◆ AIM ◆
Collect every line of the rows below that contains the string "agent", and copy each one out. Treat uppercase and lowercase letters as different.

◆ INPUT MATERIAL ◆
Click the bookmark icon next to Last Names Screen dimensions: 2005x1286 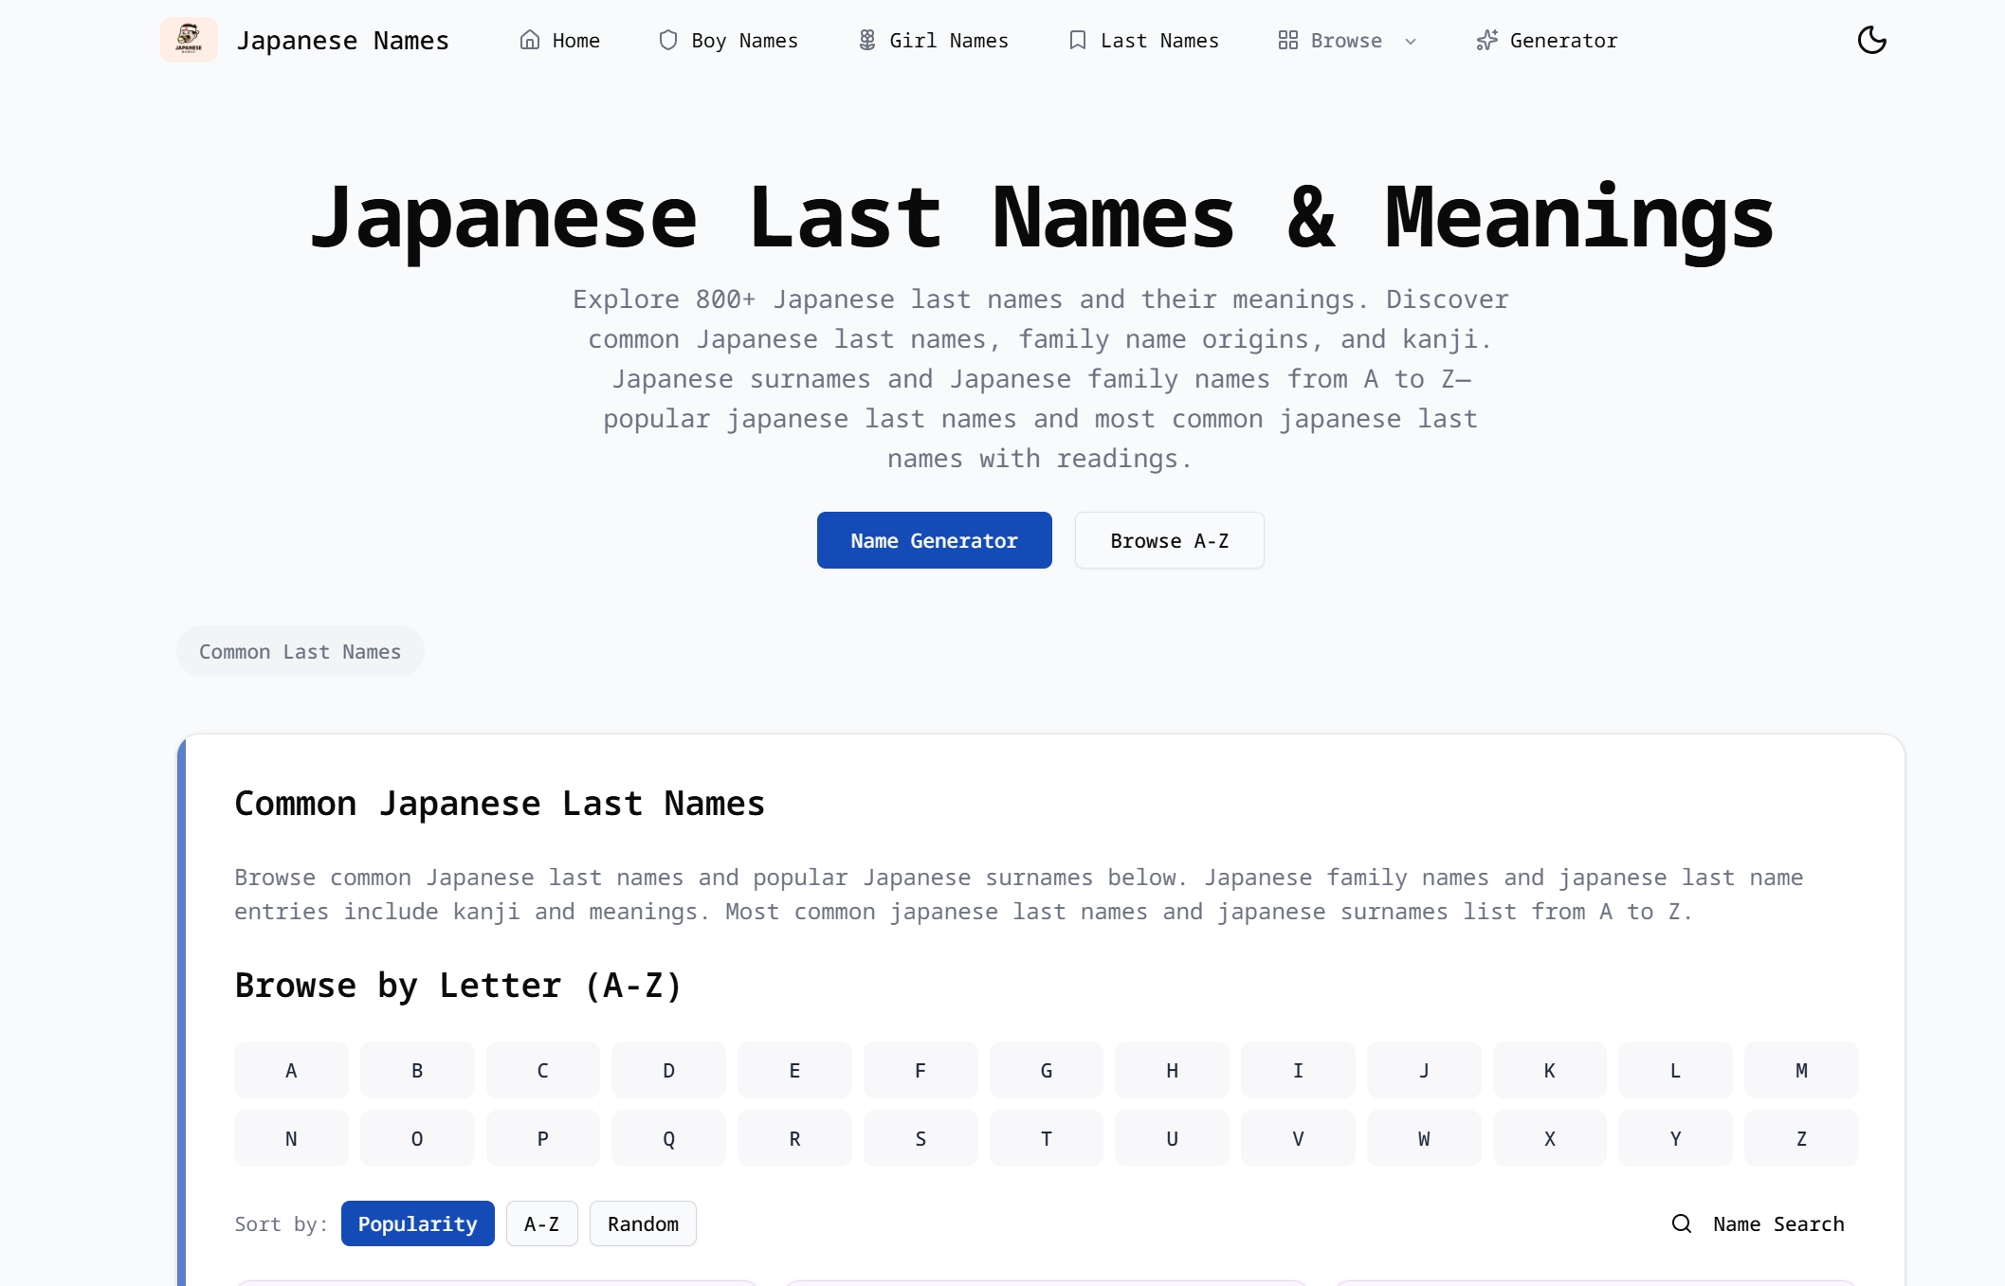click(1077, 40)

---

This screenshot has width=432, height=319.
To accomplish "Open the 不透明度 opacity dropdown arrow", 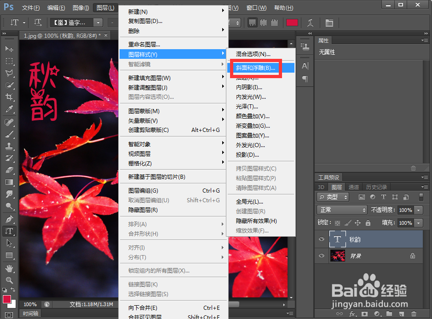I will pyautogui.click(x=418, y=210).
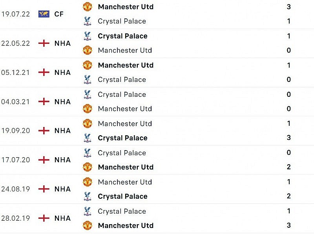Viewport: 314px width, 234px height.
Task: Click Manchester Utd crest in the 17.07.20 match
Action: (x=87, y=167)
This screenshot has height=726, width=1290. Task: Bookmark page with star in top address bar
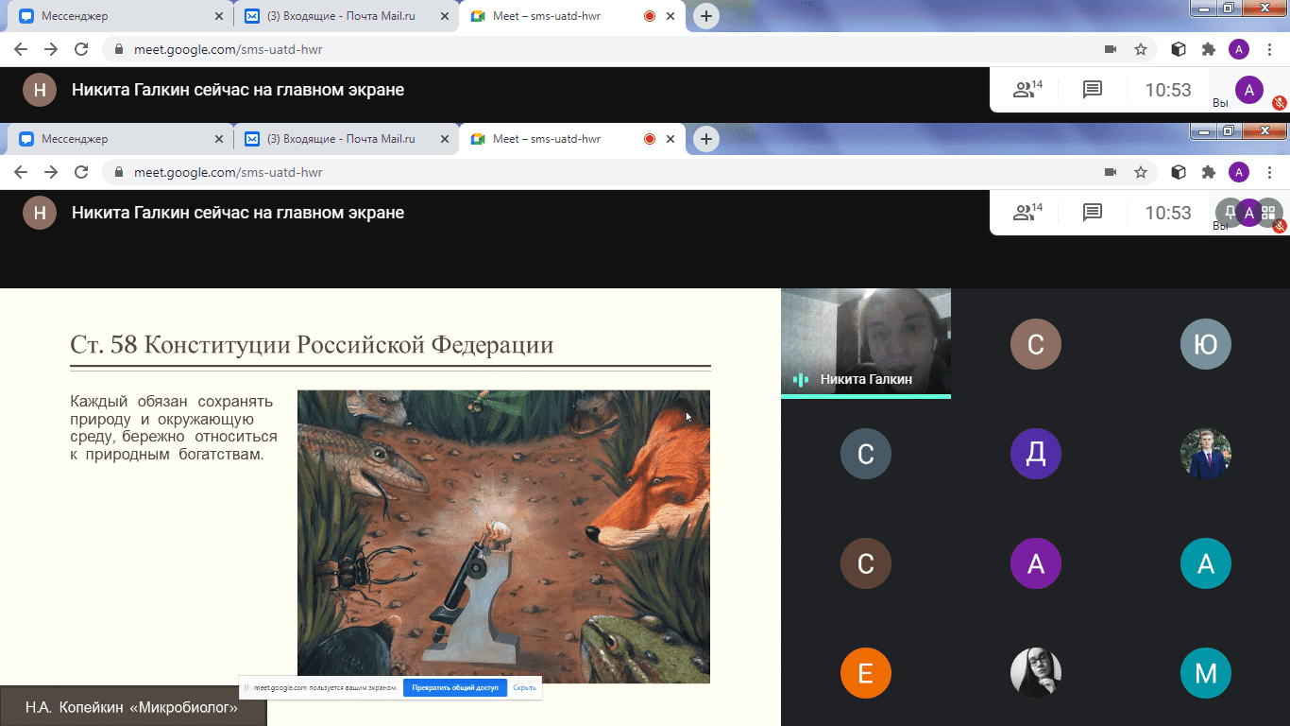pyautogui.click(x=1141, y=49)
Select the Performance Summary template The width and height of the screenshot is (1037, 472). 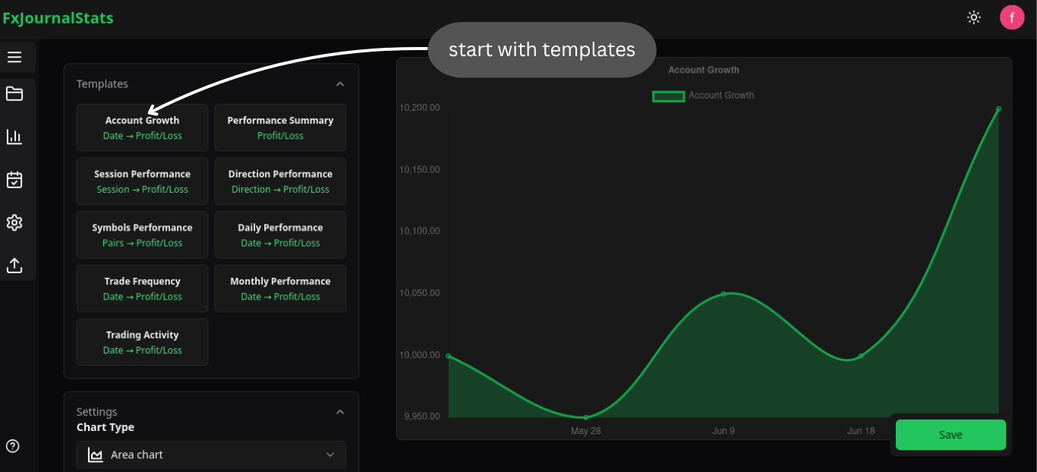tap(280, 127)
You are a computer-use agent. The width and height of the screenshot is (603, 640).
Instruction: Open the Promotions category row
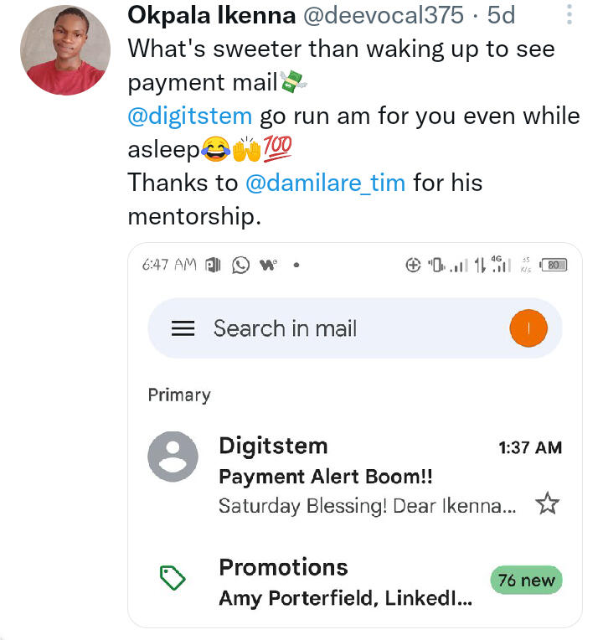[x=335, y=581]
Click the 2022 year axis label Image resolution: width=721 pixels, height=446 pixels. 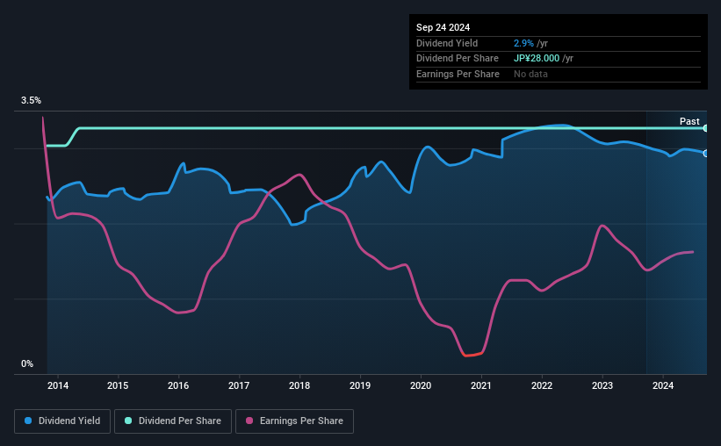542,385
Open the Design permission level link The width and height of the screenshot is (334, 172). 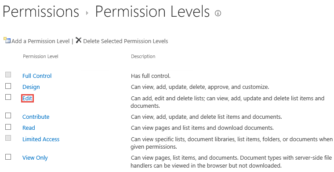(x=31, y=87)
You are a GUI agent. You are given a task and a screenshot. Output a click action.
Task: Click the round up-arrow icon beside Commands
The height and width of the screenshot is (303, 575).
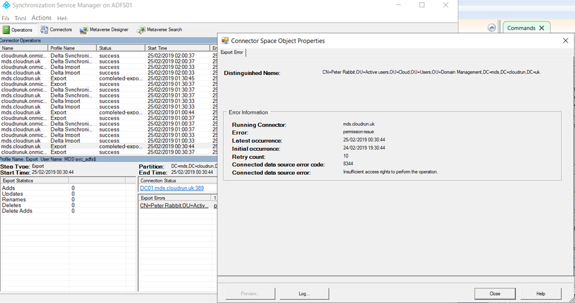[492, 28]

◆ RESPONSE TO THE EXERCISE ◆
You are a computer-use agent. The width and height of the screenshot is (603, 640).
You are a GUI agent. You are given a task and a screenshot. Output a click action.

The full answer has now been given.